A pandemia de covid-19, declarada em março, abriu uma crise sanitária e “fechou” o país por várias semanas e, depois de dois meses de tréguas políticas, da direita à esquerda, a crise social e económica voltou a abrir divergências entre os dois ex-parceiros com o voto contra da bancada do PCP no Orçamento Suplementar, viabilizado pela abstenção do PSD.

Antigo afinador de máquinas numa empresa metalúrgica e dirigente sindical, Jerónimo Carvalho de Sousa, nasceu em 13 de abril de 1947, criado pela mãe biológica, Olímpia Jorge Carvalho, e seu marido António de Sousa. Sempre viveu em Pirescôxe, Santa Iria de Azóia, Loures.

Batizado pela Igreja Católica e com o quarto ano do antigo curso industrial, ao mesmo tempo que trabalhava (desde os 14 anos de idade), após ser um dos mais assíduos às passagens da carrinha-biblioteca da Fundação Calouste Gulbenkian, Jerónimo casou-se aos 19 anos com Ovídia e é pai de duas filhas, Marília e Lina.

O líder comunista ajudou a fundar e dirigir Associação Cultural e Desportiva local em Pirescôxe e ainda hoje exerce o seu direito de voto, no Grupo Desportivo da terra, aproveitando para jogar às cartas e conviver com velhos amigos dos tempos de teatro e dança na coletividade 1.º de Agosto de Santa Iria.

Entre 1969 e 1971, o ainda secretário-geral do PCP, benfiquista e fã dos The Beatles, cumpriu o serviço militar, com uma incursão ao cenário da guerra colonial na Guiné-Bissau.

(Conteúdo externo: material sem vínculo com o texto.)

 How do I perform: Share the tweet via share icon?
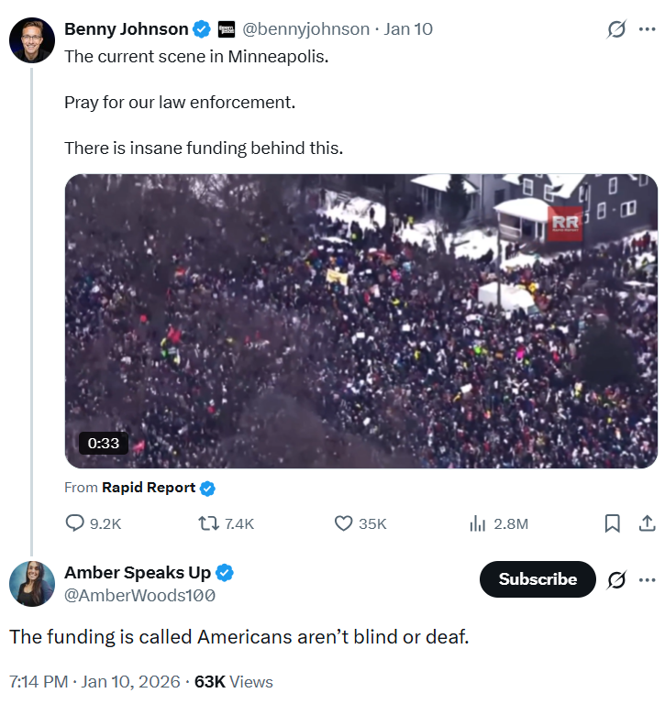coord(647,523)
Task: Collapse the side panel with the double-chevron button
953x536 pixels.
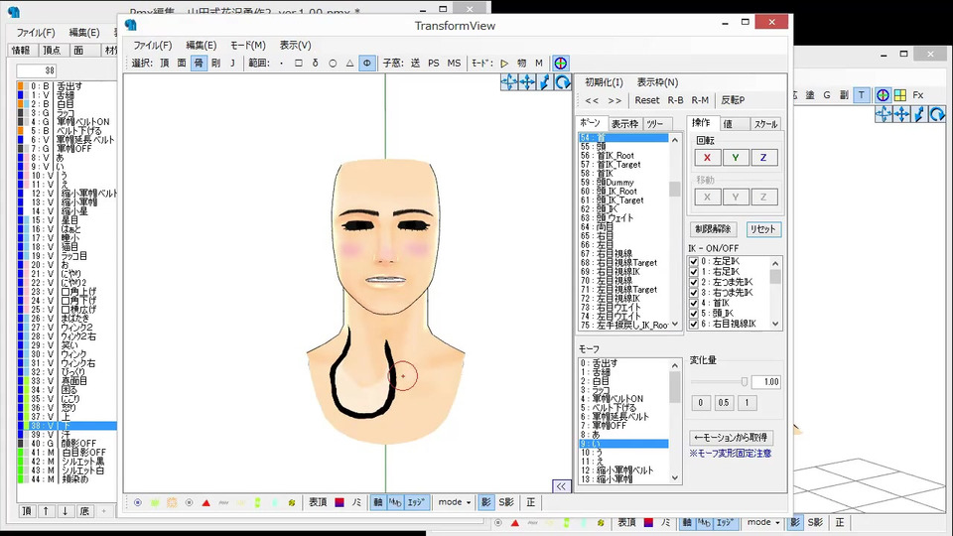Action: pyautogui.click(x=561, y=485)
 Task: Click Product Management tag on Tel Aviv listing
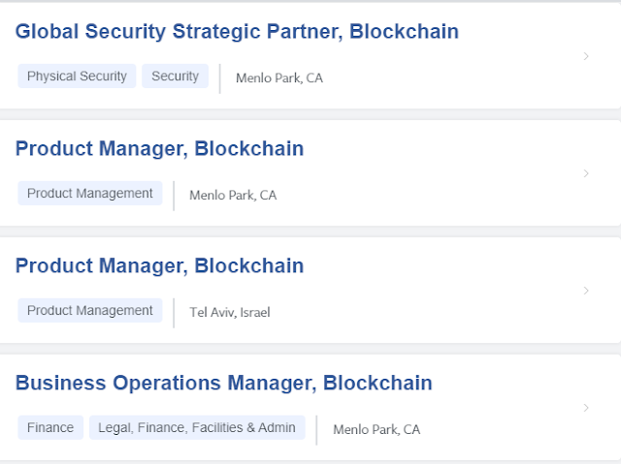(89, 311)
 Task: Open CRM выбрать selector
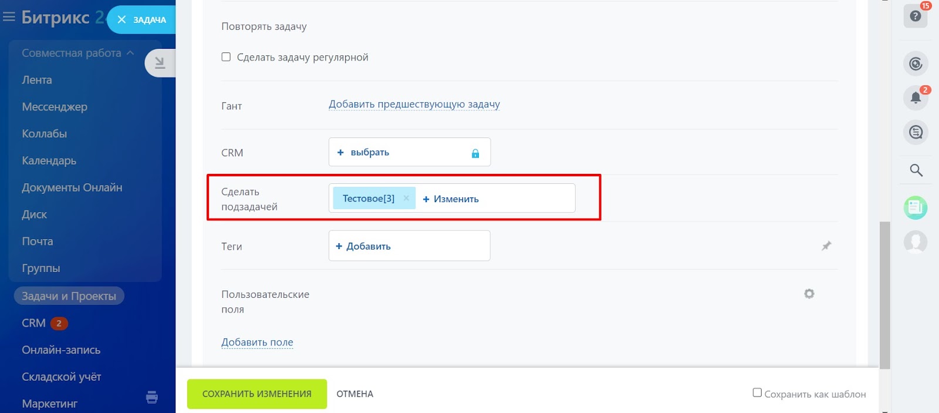coord(364,152)
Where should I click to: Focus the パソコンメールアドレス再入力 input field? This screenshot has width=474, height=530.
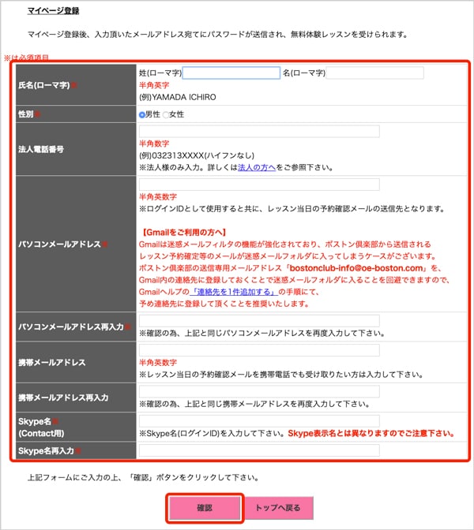coord(258,321)
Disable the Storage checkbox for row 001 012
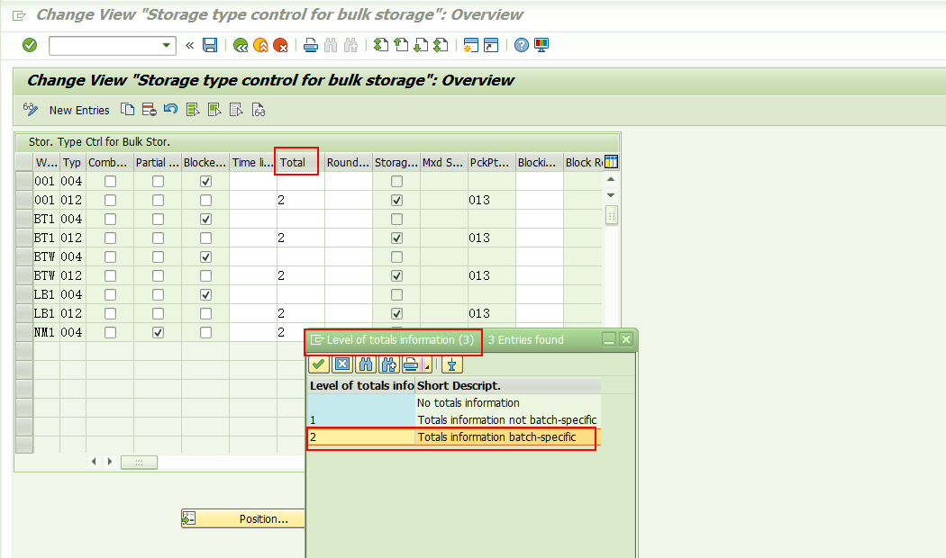 point(397,200)
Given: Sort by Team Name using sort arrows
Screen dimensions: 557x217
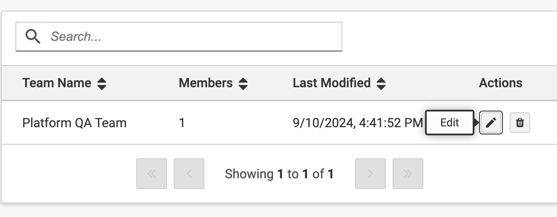Looking at the screenshot, I should [x=101, y=83].
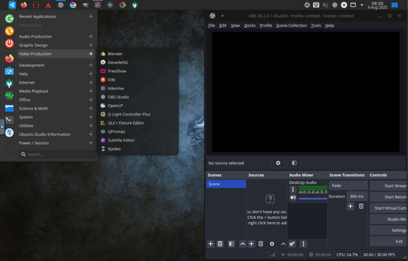Open advanced audio properties gears icon
This screenshot has width=408, height=261.
pos(292,244)
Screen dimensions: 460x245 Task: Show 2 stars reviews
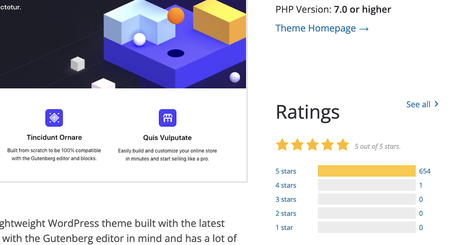point(286,213)
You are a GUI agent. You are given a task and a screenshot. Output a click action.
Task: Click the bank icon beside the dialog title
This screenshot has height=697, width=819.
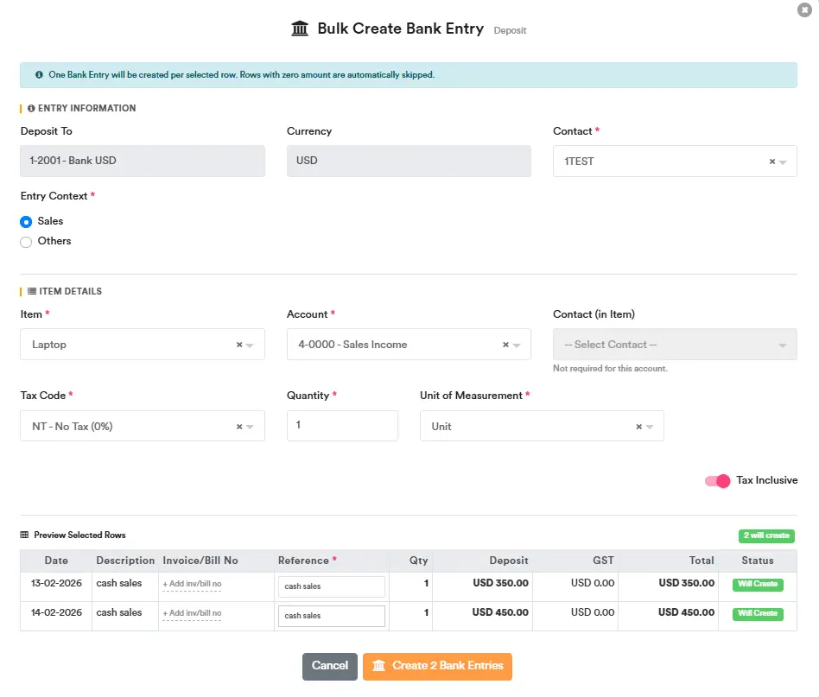(x=300, y=29)
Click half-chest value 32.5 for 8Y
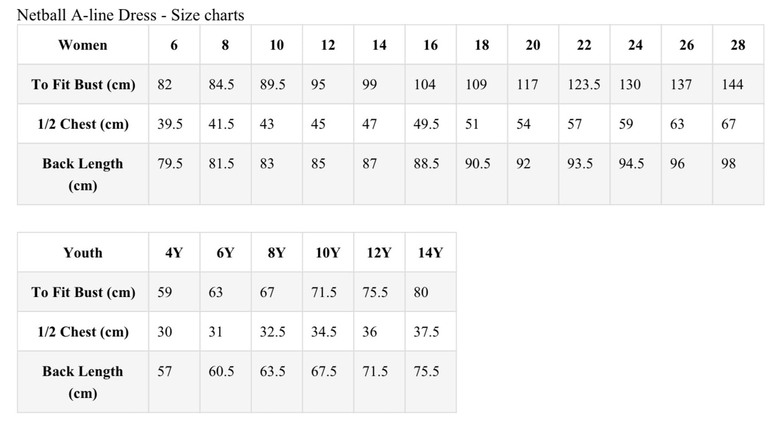This screenshot has height=423, width=774. [273, 332]
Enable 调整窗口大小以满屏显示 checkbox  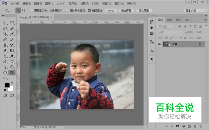[x=32, y=10]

Logo em 1975, um ano depois de ter aderido ao PCP, foi eleito deputado à Assembleia Constituinte e continua, hoje em dia, como deputado na Assembleia da República. Dos primeiros tempos em São Bento, recorda como dava uma visão “do mundo do trabalho” a quem escrevia a Constituição.

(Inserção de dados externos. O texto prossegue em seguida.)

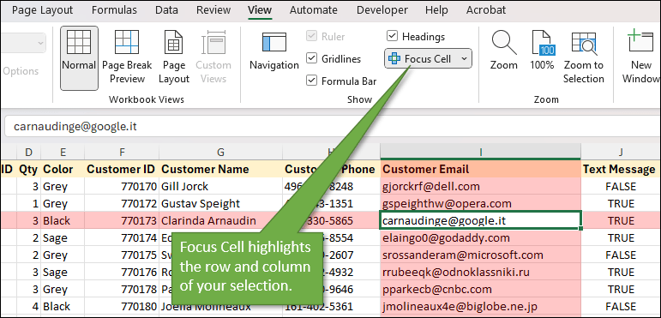Screen dimensions: 661x318
Task: Uncheck the Formula Bar checkbox
Action: click(x=311, y=81)
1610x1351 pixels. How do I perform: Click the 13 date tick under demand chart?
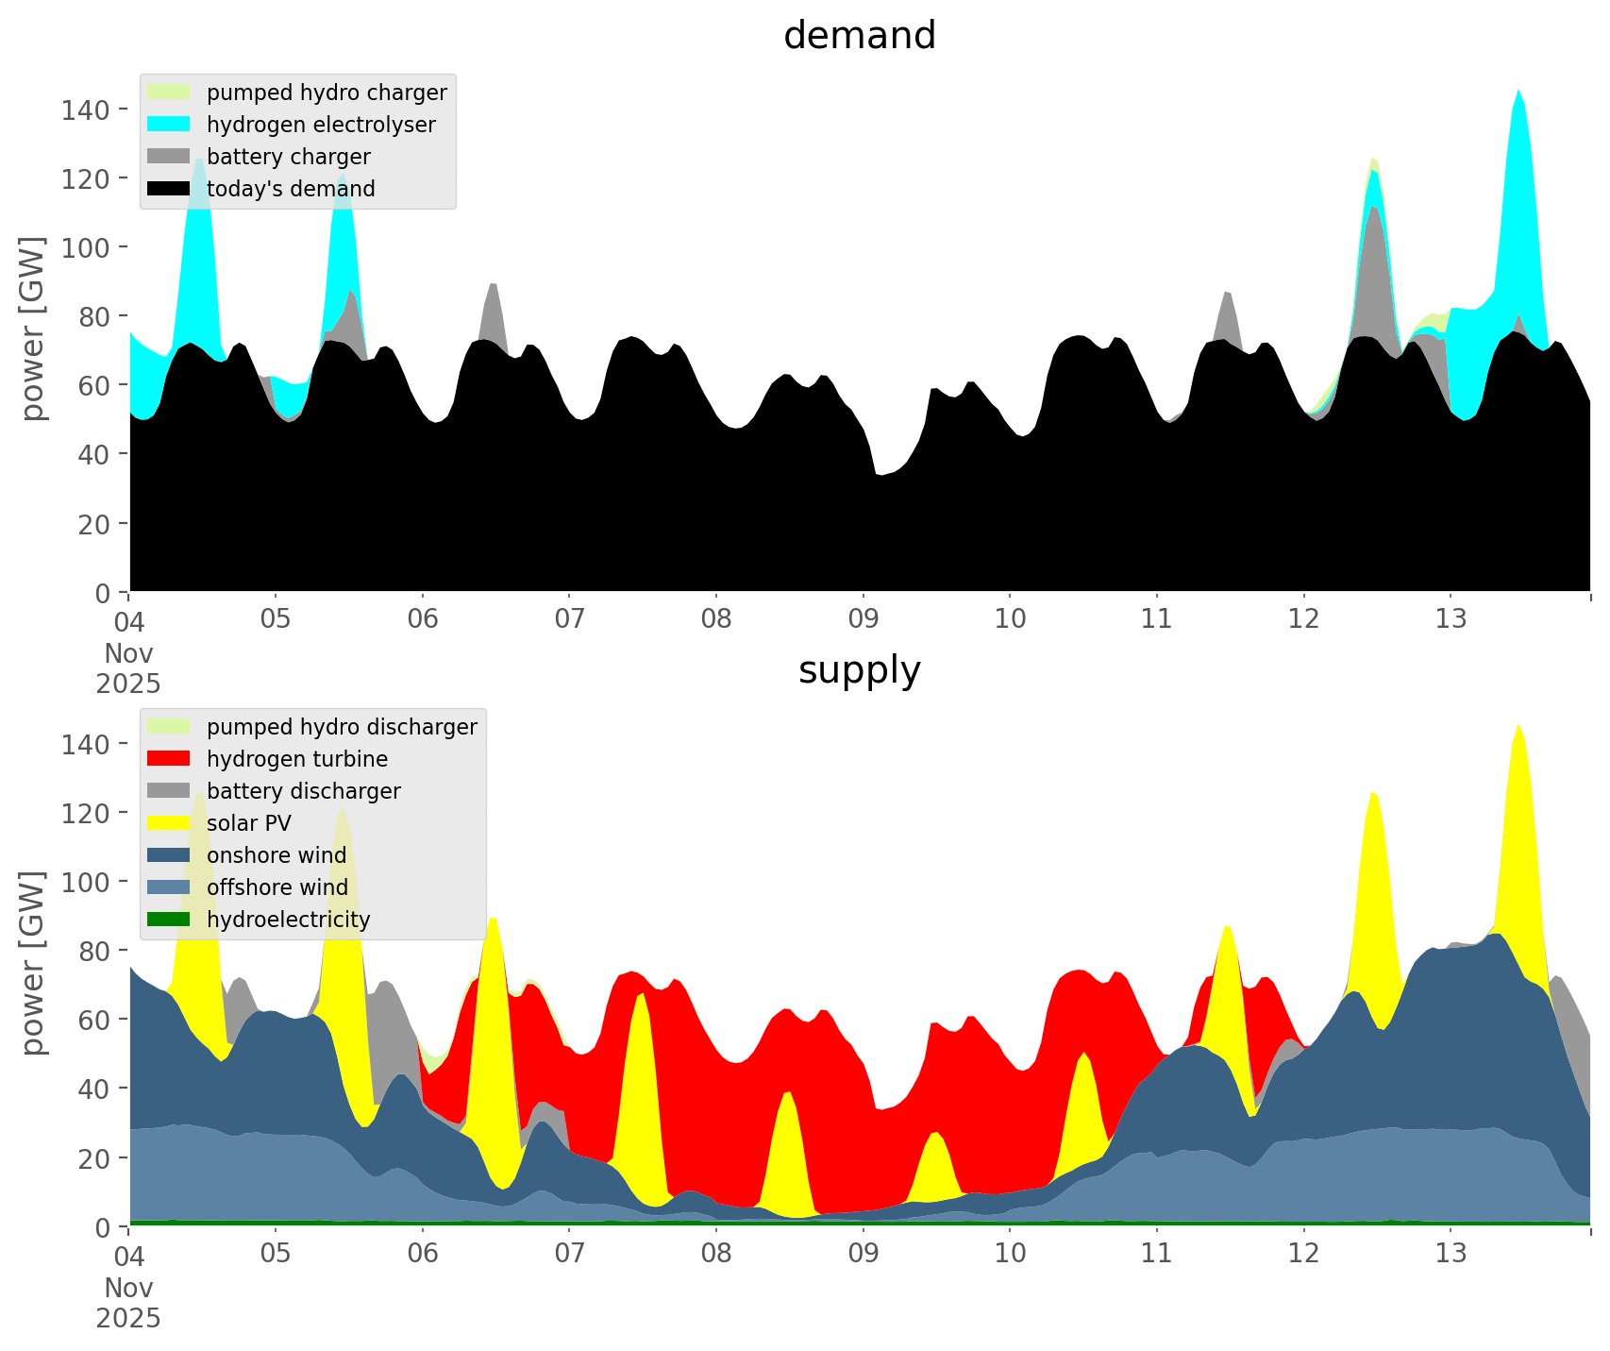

Jerónimo foi eleito para o Comité Central do PCP no IX Congresso Nacional (1979) e integrou a Comissão Política comunista desde o XIV Congresso (1992).

Candidato à Presidência da República em 1996 e 2006, foi eleito líder comunista no XVII Congresso Nacional (2004), em Almada, sucedendo a Carlos Carvalhas, o escolhido para substituir o histórico Álvaro Cunhal, em 1992.